„Moja siostra jakiś czas temu urodziła bombelka. Szczerze mówiąc, nie miałam z nią nigdy szczególnie dobrego kontaktu, zwłaszcza po tym, jaki numer mi kiedyś wywinęła, ale jak to mówią: co w rodzinie, to nie zginie. Dlatego właśnie mama z babcią namówiły ją, żeby poprosiła mnie o bycie chrzestną. Chyba żadna z nich nie spodziewała się, że wybuchnie aż taka aferka!”

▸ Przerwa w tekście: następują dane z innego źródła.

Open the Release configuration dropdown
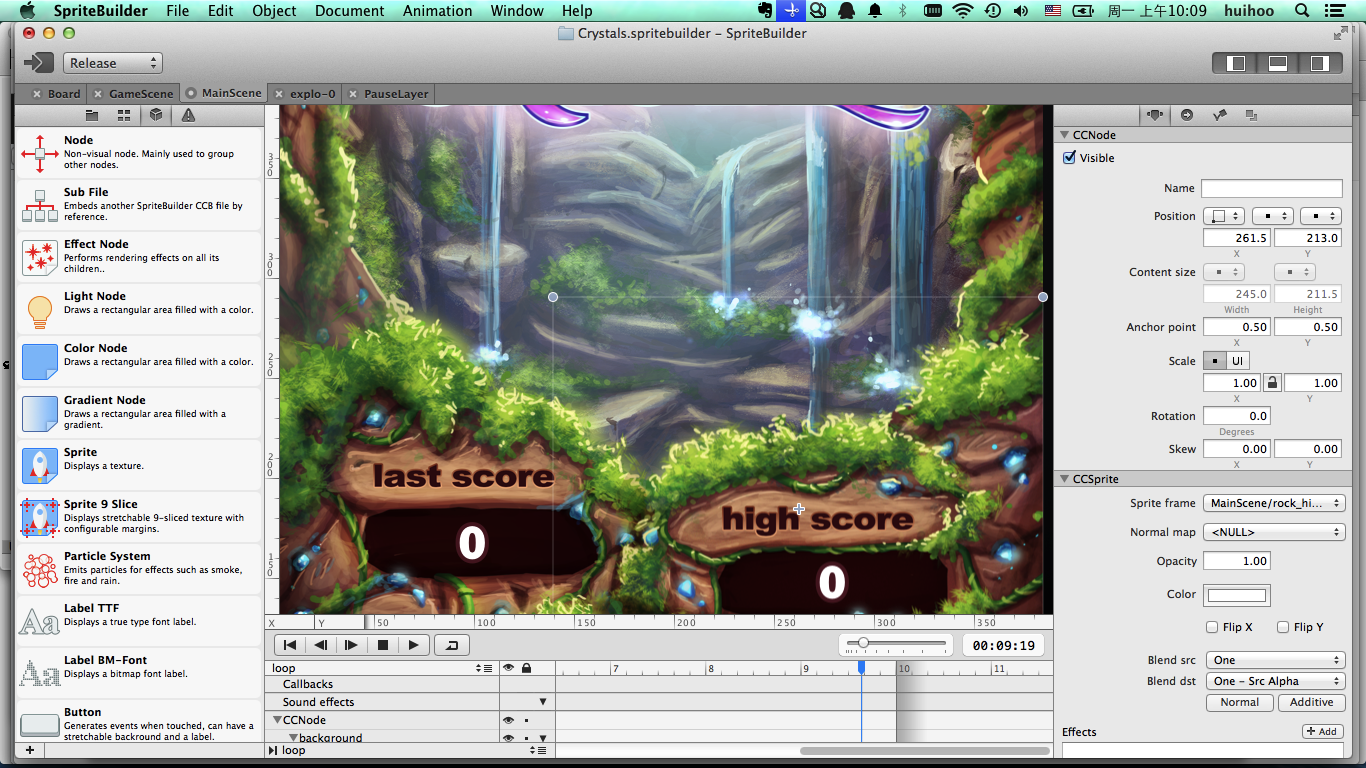 (x=113, y=63)
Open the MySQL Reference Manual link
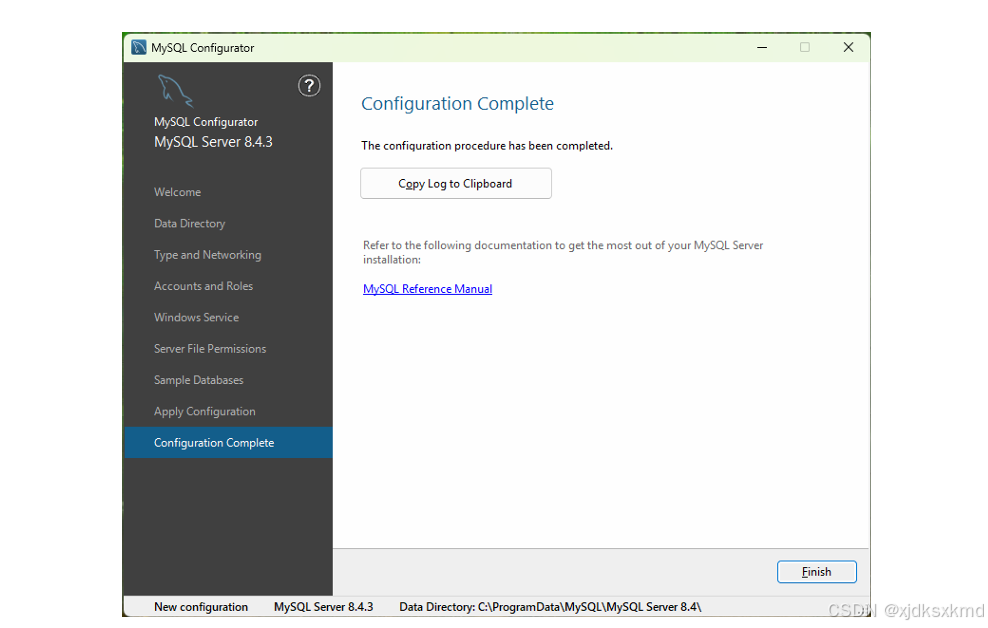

Publikujemy list naszej czytelniczki. Tekst został zredagowany przez Styl.fm. Masz historię do opowiedzenia? Prześlij ją na: [email protected]. Wybrane teksty opublikujemy. Zastrzegamy sobie prawo do redakcji tekstu.
Dom wariatów, czy co?
Moja rodzina to jakieś nieporozumienie. Zwłaszcza jej żeńska część. Nie wiem, co te kobiety mają w głowie, ale ciągle plotkują na zmianę: jedna o drugiej, druga o trzeciej, a trzecia o pierwszej. Ja nie dam się wmanewrować w te układy, bo nienawidzę plotek i gadania o kimś za plecami. W mojej rodzinie to niestety standard.
Nie mam z nikim zbyt dobrego kontaktu, bo otwarcie mówię to, co myślę. Powiedziałam im kiedyś, że mam dość tego cyrku i nie będę w nim uczestniczyć, to bardzo się obraziły. Jednak nie powstrzymało to mojej siostry przed poproszeniem mnie o to, żebym została chrzestną dla jej nowo narodzonego bombelka.
Chyba zapomniała o tym, że jakiś czas temu jak gdyby nigdy nic wyciągnęła mi z portfela 500 zł i do tej pory nie oddała, tłumacząc, że nie miała za co rachunków opłacić. Jakby nie mogła po prostu zapytać, czy mogę jej pożyczyć!
Canva
Ale aferka!
Jednak jak to mówią, co w rodzinie to nie zginie, więc babcia z mamą mocno naciskały na siostrę, żeby wybrała mnie na chrzestną. W końcu dobrze zarabiam, to i bombelkowi będzie się wiodło z taką matką chrzestną. Ha, ha, ha! Nic bardziej mylnego, bo zwyczajnie w świecie odmówiłam.
Po pierwsze, nie jestem przekonana, czy zamierzam utrzymywać z siorą kontakt, dopóki nie odda mi mojej kasy. Po drugie, to, że dobrze zarabiam, nie oznacza, że jej dzieciak dostanie ode mnie złamany grosz. A po trzecie, to ja nawet do kościoła nie chodzę. Ateistką jestem. To niby jak miałabym komuś obiecać, że nieswoje dziecko w wierze katolickiej wychowam?!
Rezultatem mojej odmowy była rodzinna drama. Mama płakała do słuchawki, zachodząc w głowę, co ludzie powiedzą. Nawet babcia do mnie zadzwoniła z pogróżkami, że z diabłem jakiś pakt zawarłam, więc o spadku po niej mogę pomarzyć. Jakby mi na cudzej kasie kiedykolwiek zależało. Od dawna jestem samowystarczalna i nawet jak to się zmieni, to nie będę się ich o nic prosić. Wszystkie trzy są siebie warte!